Task prompt » Every record should be copied exactly, and the images omitted.

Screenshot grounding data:

┌──

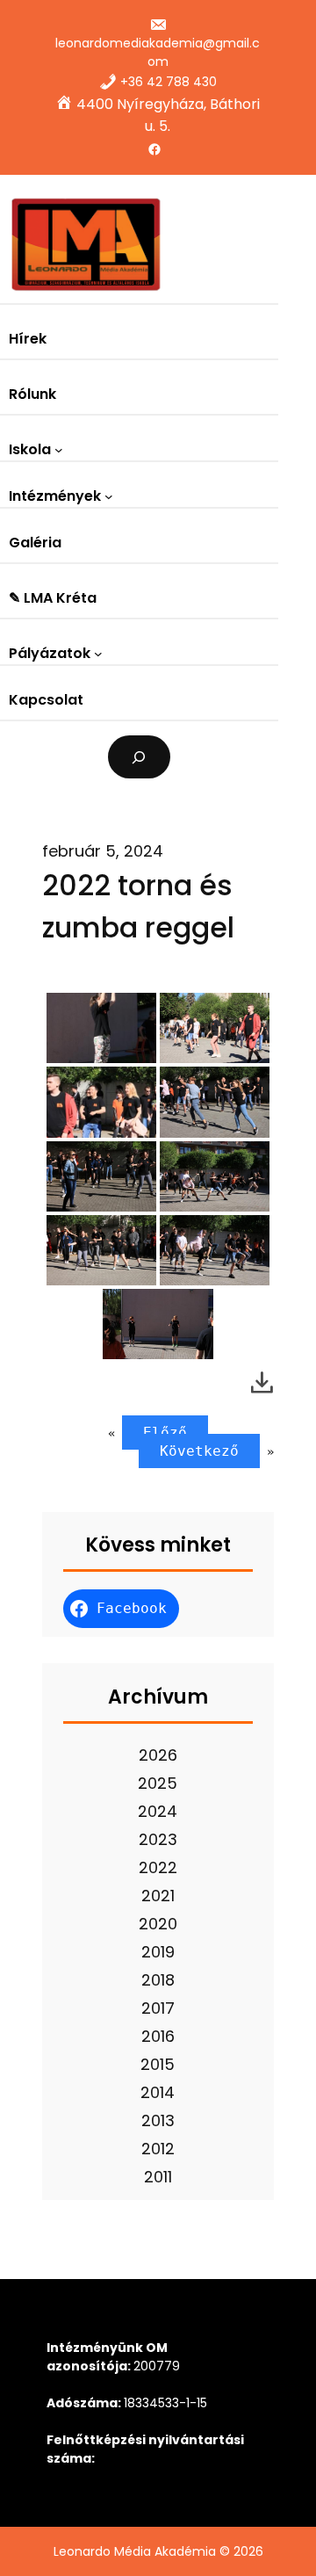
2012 (158, 2149)
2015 (157, 2064)
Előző (165, 1432)
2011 (158, 2177)
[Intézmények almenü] (108, 496)
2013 (158, 2120)
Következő (199, 1451)
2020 (158, 1924)
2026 (158, 1755)
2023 (158, 1839)
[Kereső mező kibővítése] (139, 756)
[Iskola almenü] (58, 449)
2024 (157, 1811)
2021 (158, 1896)
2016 (158, 2036)
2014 (157, 2092)
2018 (158, 1980)
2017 (158, 2008)
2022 (158, 1867)
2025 (157, 1783)
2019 (158, 1952)
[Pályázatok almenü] (98, 653)
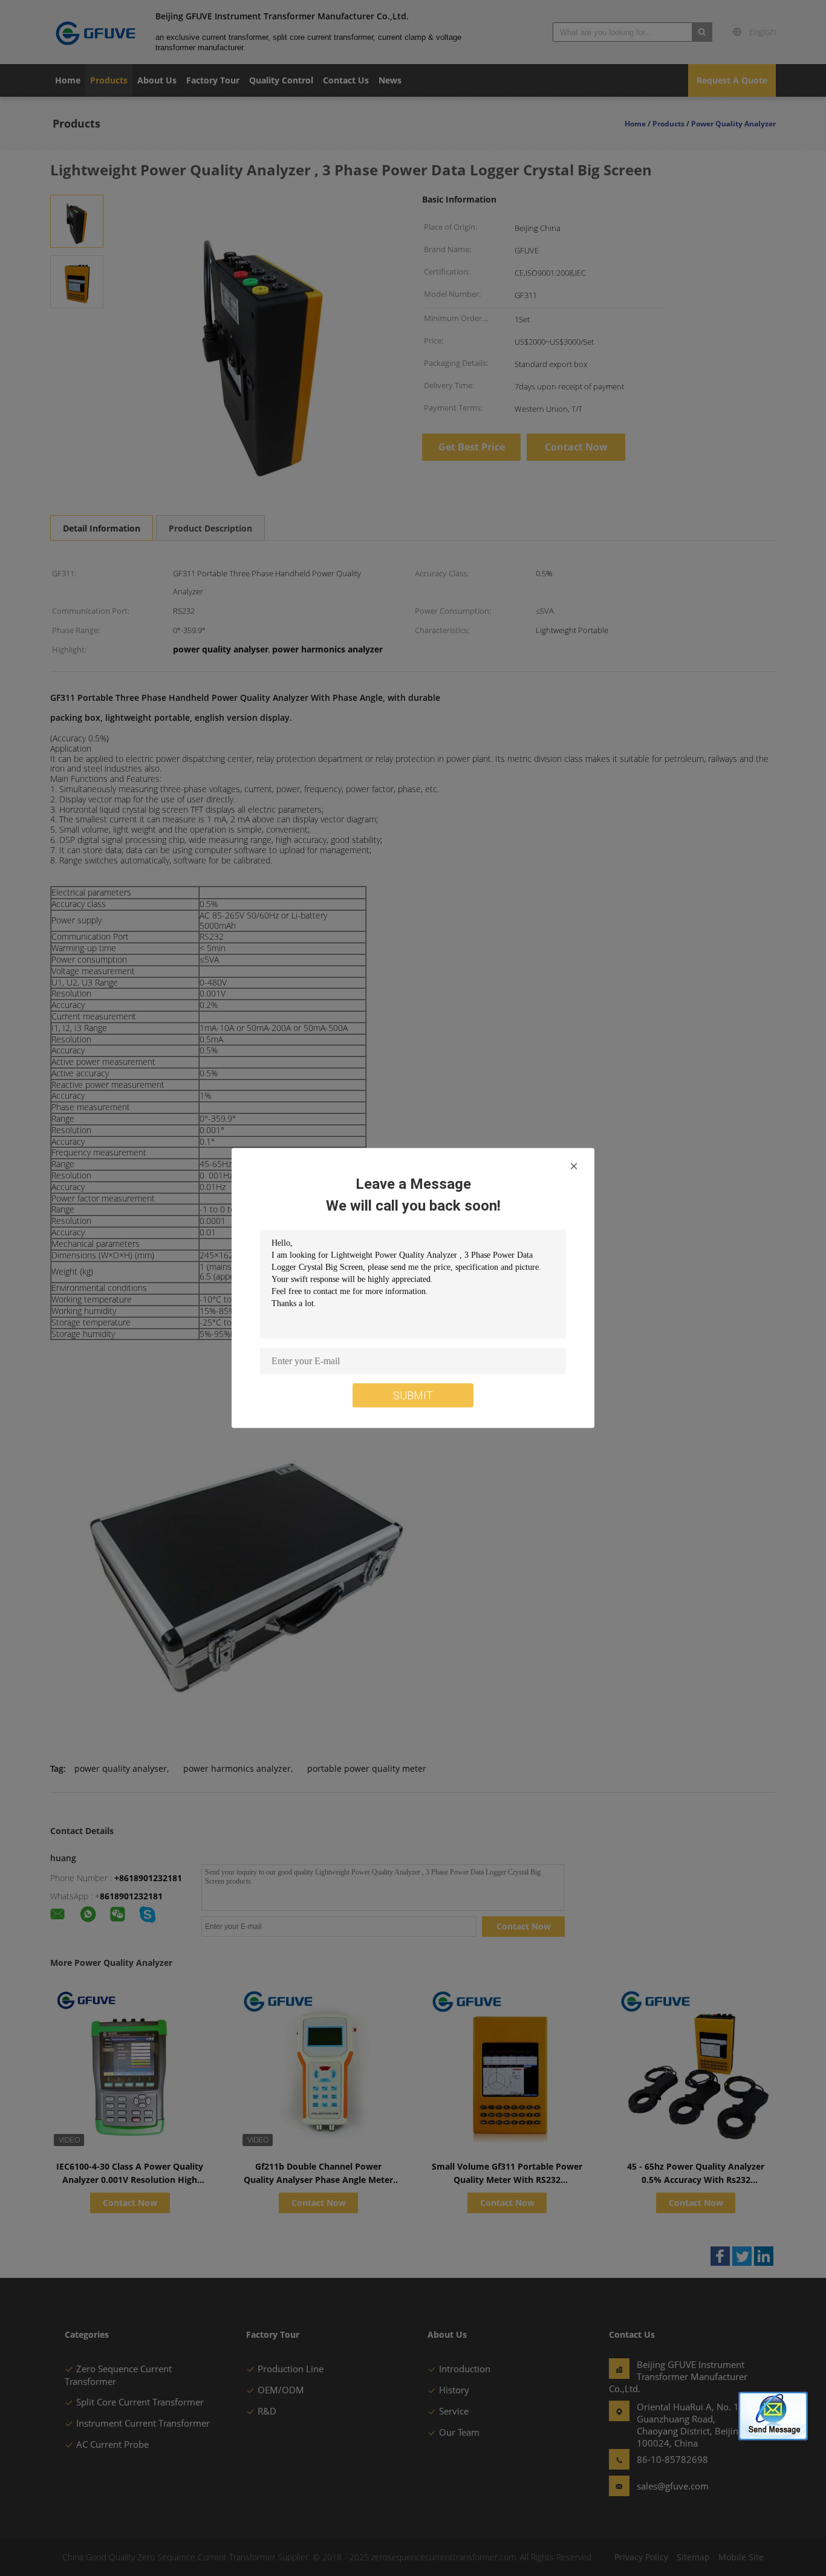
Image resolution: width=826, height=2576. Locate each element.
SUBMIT (413, 1395)
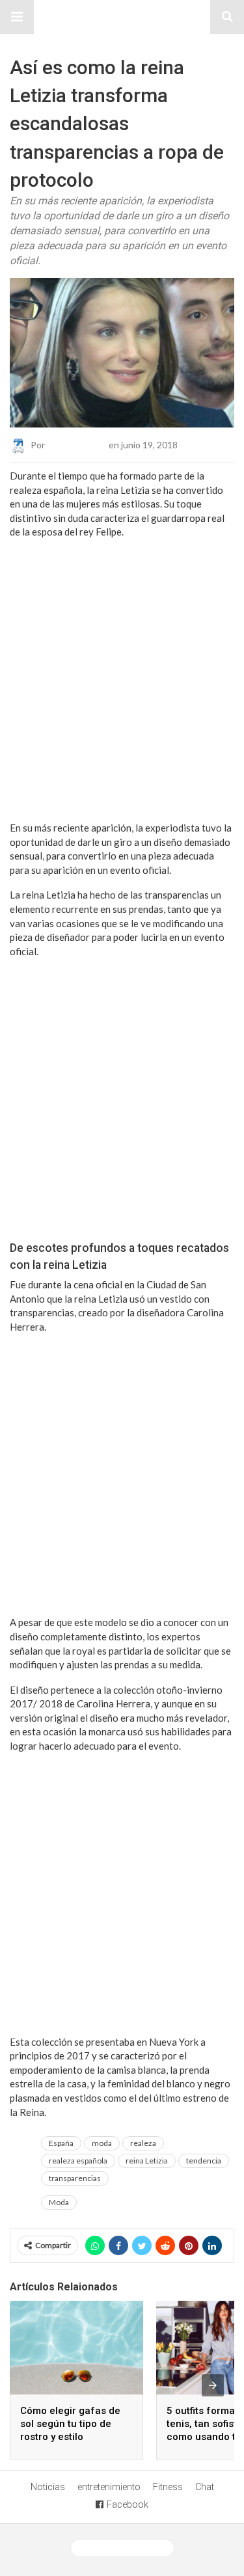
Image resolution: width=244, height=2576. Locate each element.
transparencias (75, 2178)
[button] (17, 17)
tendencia (203, 2160)
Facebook (127, 2504)
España (61, 2143)
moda (102, 2143)
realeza (143, 2143)
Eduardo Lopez (77, 444)
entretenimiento (109, 2487)
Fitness (168, 2487)
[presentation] (213, 2385)
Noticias (48, 2487)
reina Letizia (147, 2160)
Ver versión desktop (127, 2548)
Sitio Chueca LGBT (122, 17)
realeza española (78, 2160)
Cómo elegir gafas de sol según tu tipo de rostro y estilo (70, 2424)
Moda (59, 2202)
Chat (204, 2487)
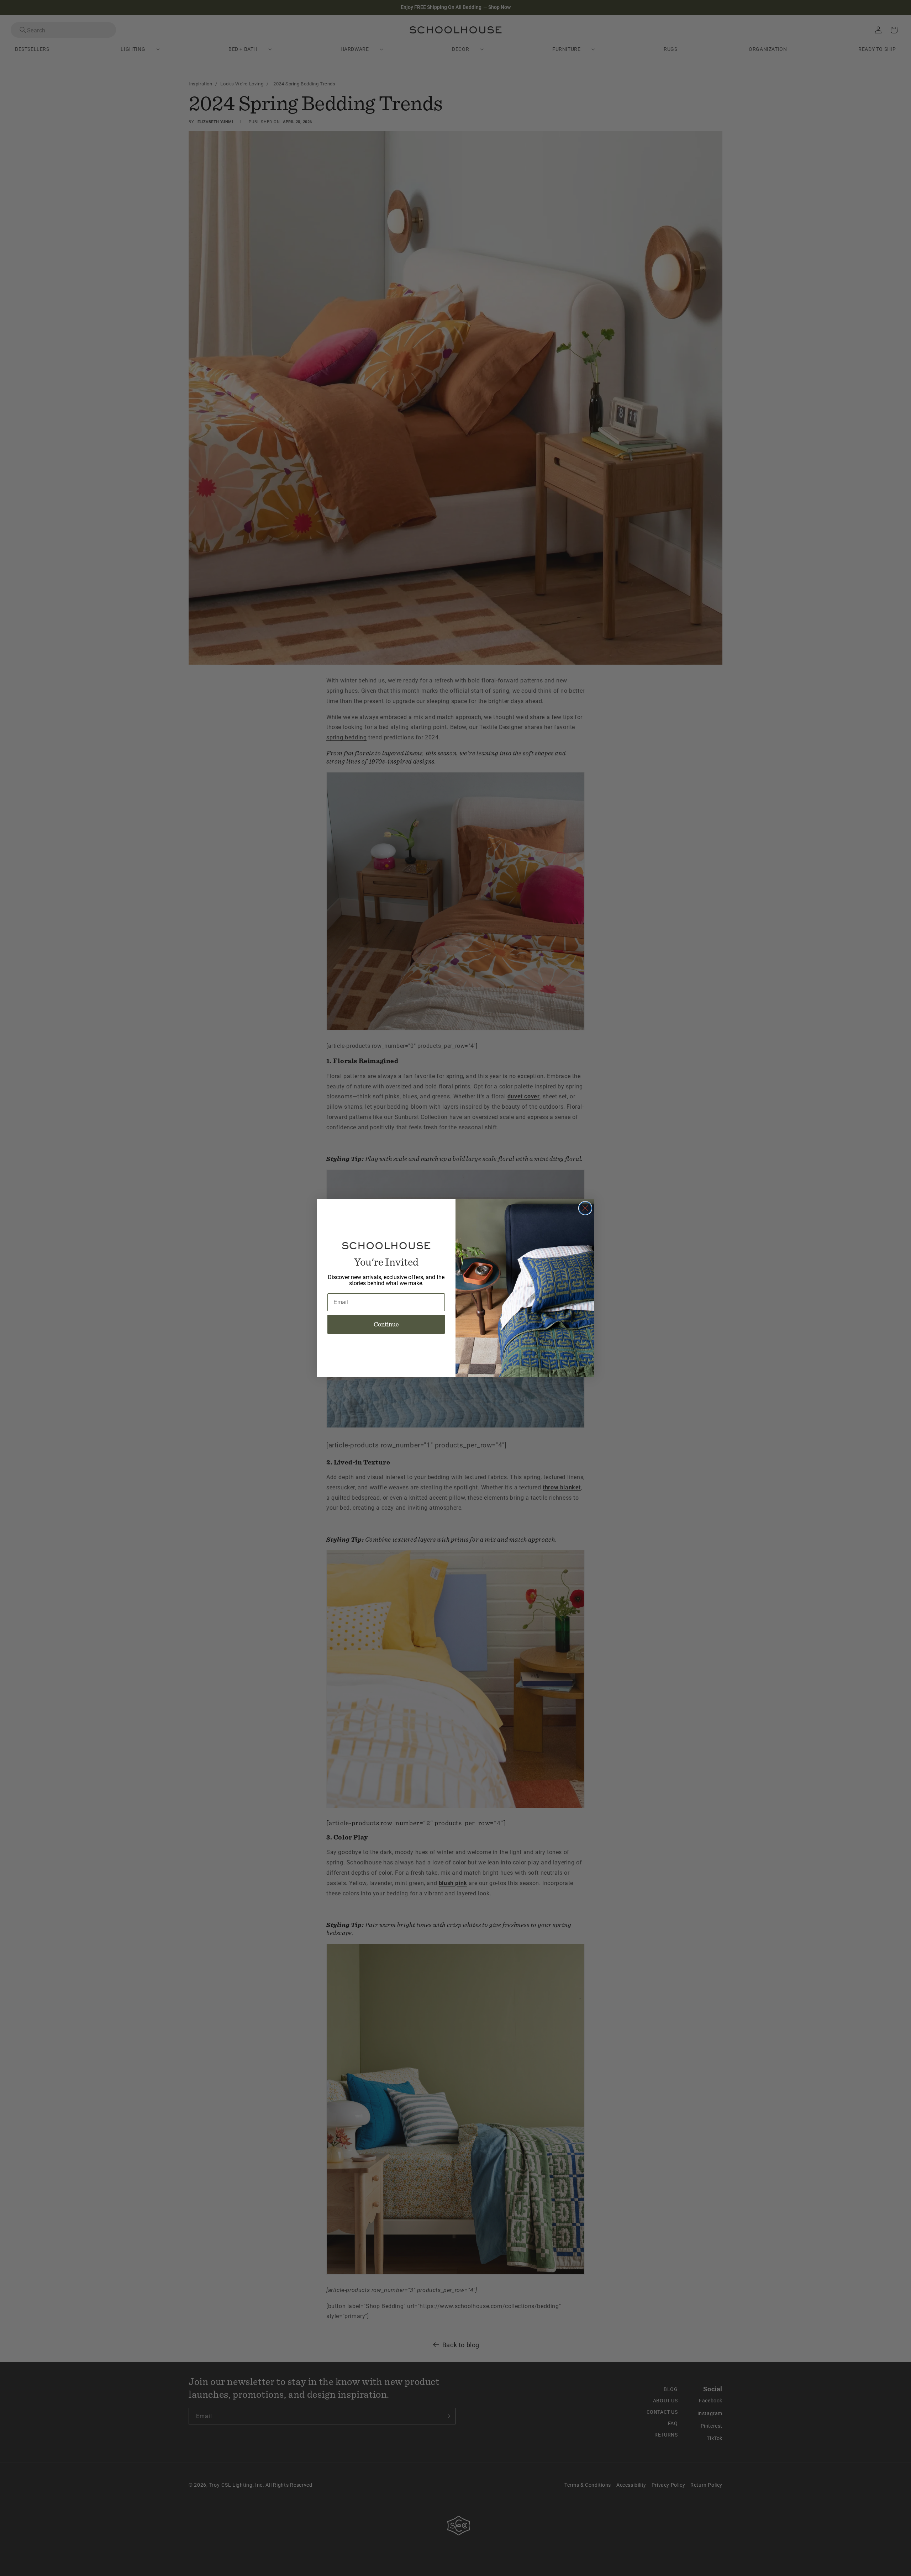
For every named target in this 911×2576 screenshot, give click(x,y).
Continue (386, 1324)
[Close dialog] (585, 1208)
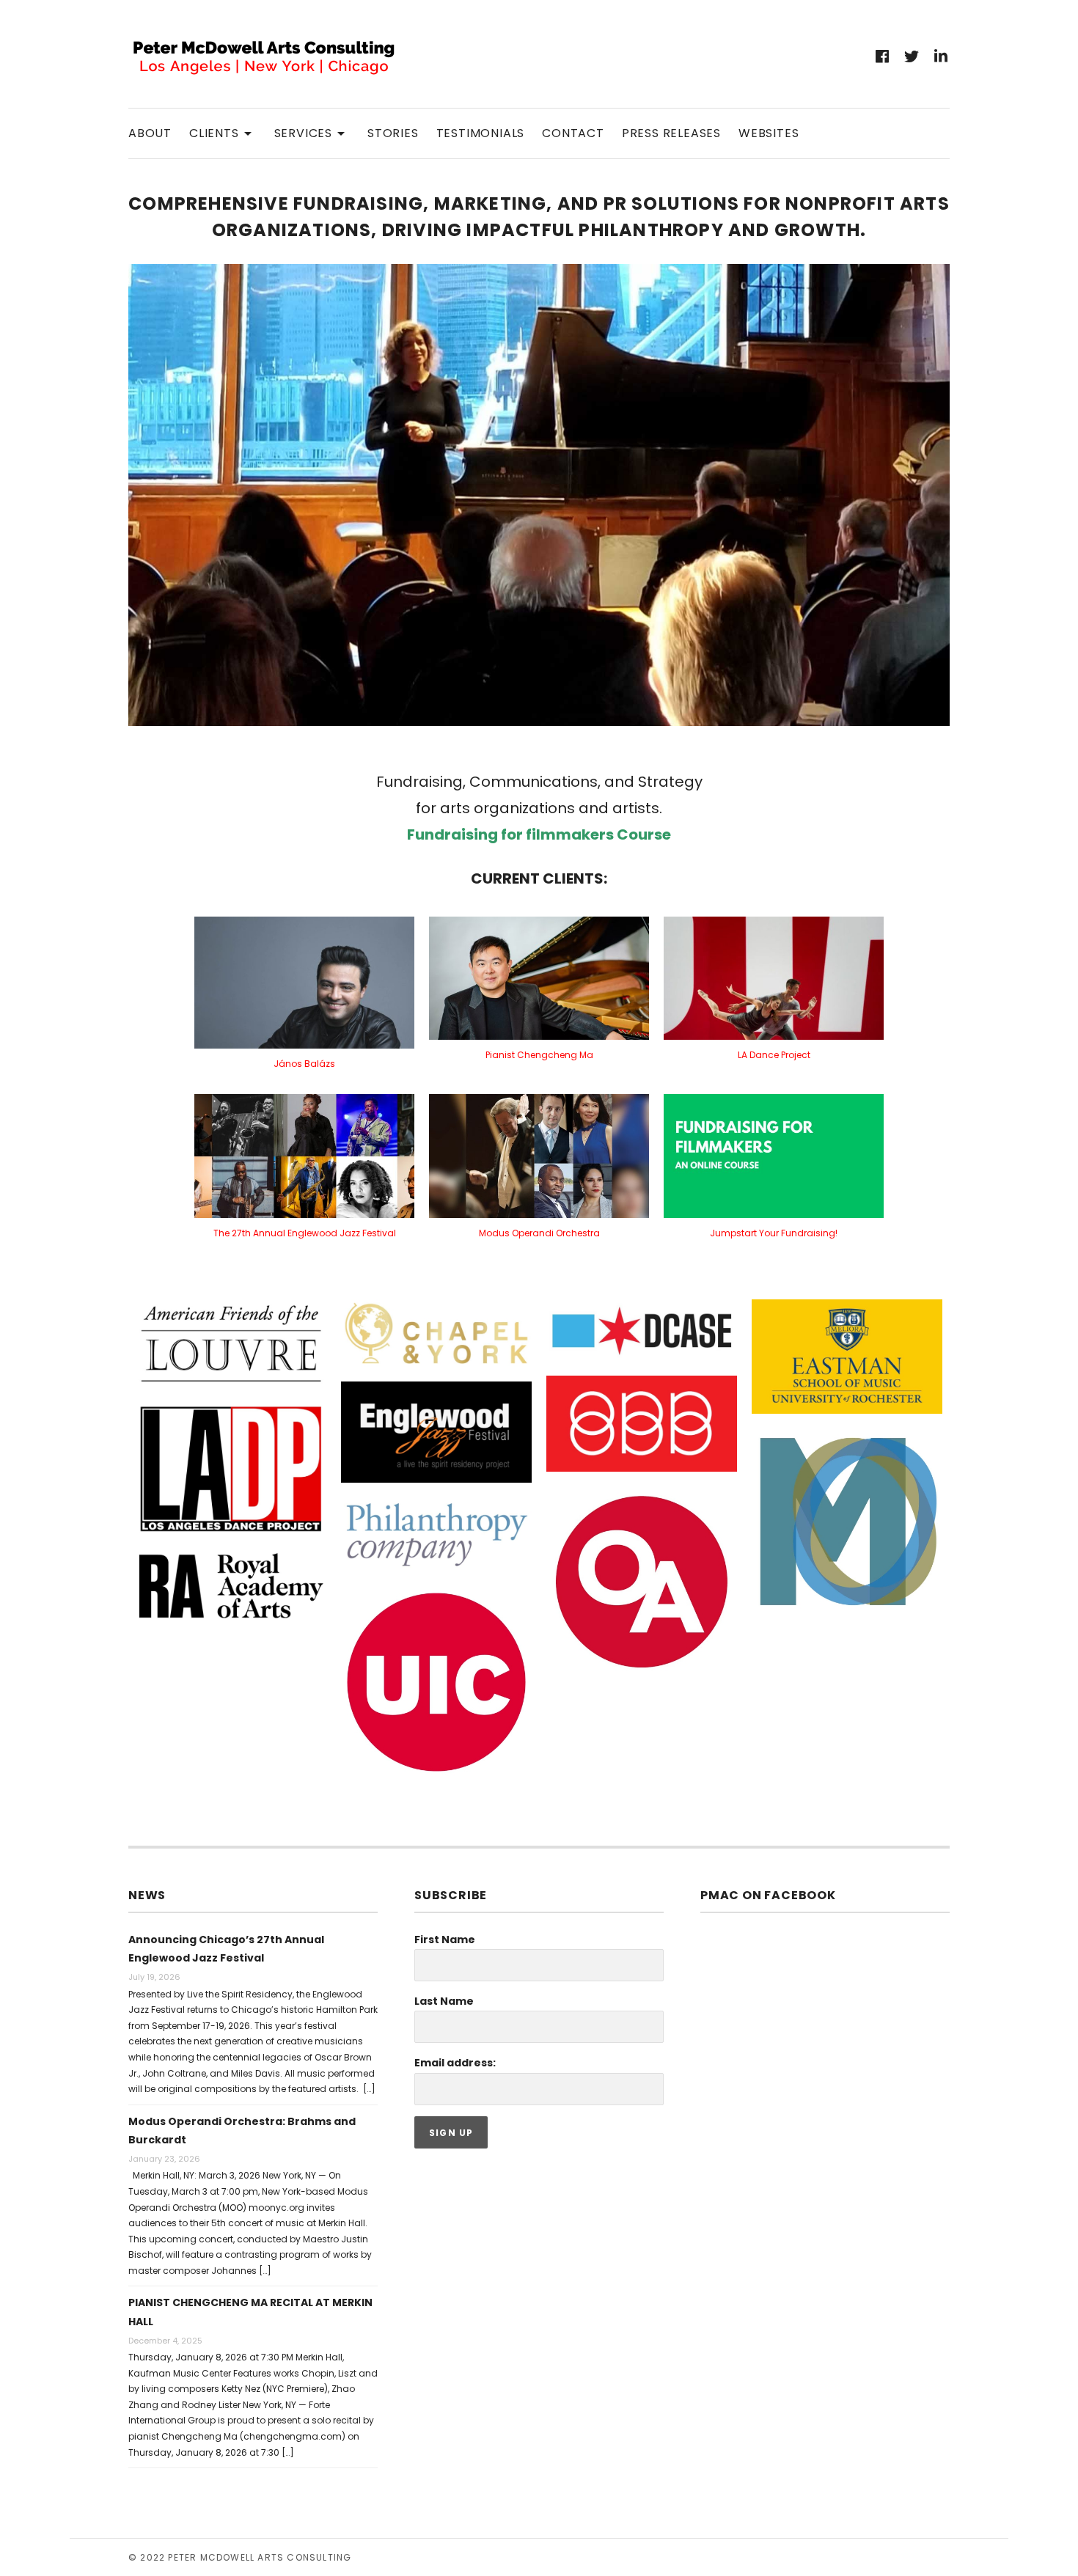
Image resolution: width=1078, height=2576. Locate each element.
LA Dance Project (774, 1055)
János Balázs (304, 1063)
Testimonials (480, 133)
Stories (393, 133)
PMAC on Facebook (768, 1895)
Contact (573, 133)
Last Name (444, 2001)
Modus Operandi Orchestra (539, 1233)
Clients (223, 132)
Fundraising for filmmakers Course (539, 834)
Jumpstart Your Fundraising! (773, 1233)
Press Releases (671, 133)
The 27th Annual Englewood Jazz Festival (304, 1233)
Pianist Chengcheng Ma (539, 1055)
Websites (768, 133)
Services (312, 132)
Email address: (455, 2062)
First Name (444, 1939)
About (150, 133)
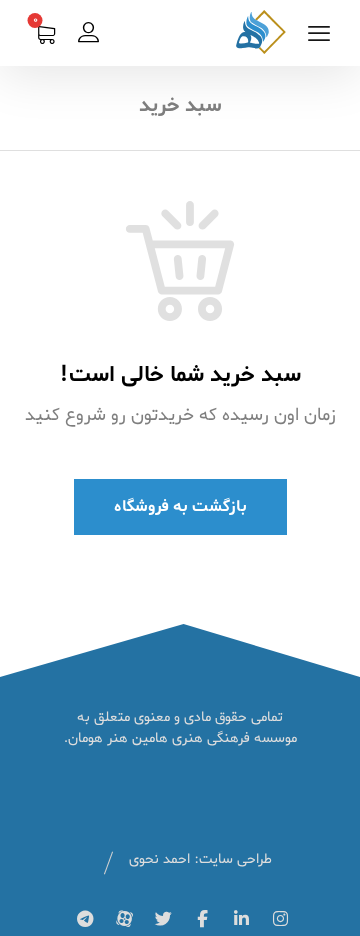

└──

Answer section »
2012 (158, 2149)
2015 (157, 2064)
Előző (165, 1432)
2011 (158, 2177)
[Intézmények almenü] (108, 496)
2013 (158, 2120)
Következő (199, 1451)
2020 (158, 1924)
2026 (158, 1755)
2023 (158, 1839)
[Kereső mező kibővítése] (139, 756)
[Iskola almenü] (58, 449)
2024 (157, 1811)
2021 (158, 1896)
2016 (158, 2036)
2014 (157, 2092)
2018 (158, 1980)
2017 (158, 2008)
2022 (158, 1867)
2025 (157, 1783)
2019 (158, 1952)
[Pályázatok almenü] (98, 653)
Image resolution: width=826, height=2576. Locate each element.
SUBMIT (413, 1395)
Image resolution: width=244, height=2576. Locate each element.
transparencias (75, 2178)
[button] (17, 17)
tendencia (203, 2160)
Facebook (127, 2504)
España (61, 2143)
moda (102, 2143)
realeza (143, 2143)
Eduardo Lopez (77, 444)
entretenimiento (109, 2487)
Fitness (168, 2487)
[presentation] (213, 2385)
Noticias (48, 2487)
reina Letizia (147, 2160)
Ver versión desktop (127, 2548)
Sitio Chueca LGBT (122, 17)
realeza española (78, 2160)
Cómo elegir gafas de sol según tu tipo de rostro y estilo (70, 2424)
Moda (59, 2202)
Chat (204, 2487)
For every named target in this 911×2576 screenshot, give click(x,y).
Continue (386, 1324)
[Close dialog] (585, 1208)
Image resolution: width=1078, height=2576. Locate each element.
LA Dance Project (774, 1055)
János Balázs (304, 1063)
Testimonials (480, 133)
Stories (393, 133)
PMAC on Facebook (768, 1895)
Contact (573, 133)
Last Name (444, 2001)
Modus Operandi Orchestra (539, 1233)
Clients (223, 132)
Fundraising for filmmakers Course (539, 834)
Jumpstart Your Fundraising! (773, 1233)
Press Releases (671, 133)
The 27th Annual Englewood Jazz Festival (304, 1233)
Pianist Chengcheng Ma (539, 1055)
Websites (768, 133)
Services (312, 132)
Email address: (455, 2062)
First Name (444, 1939)
About (150, 133)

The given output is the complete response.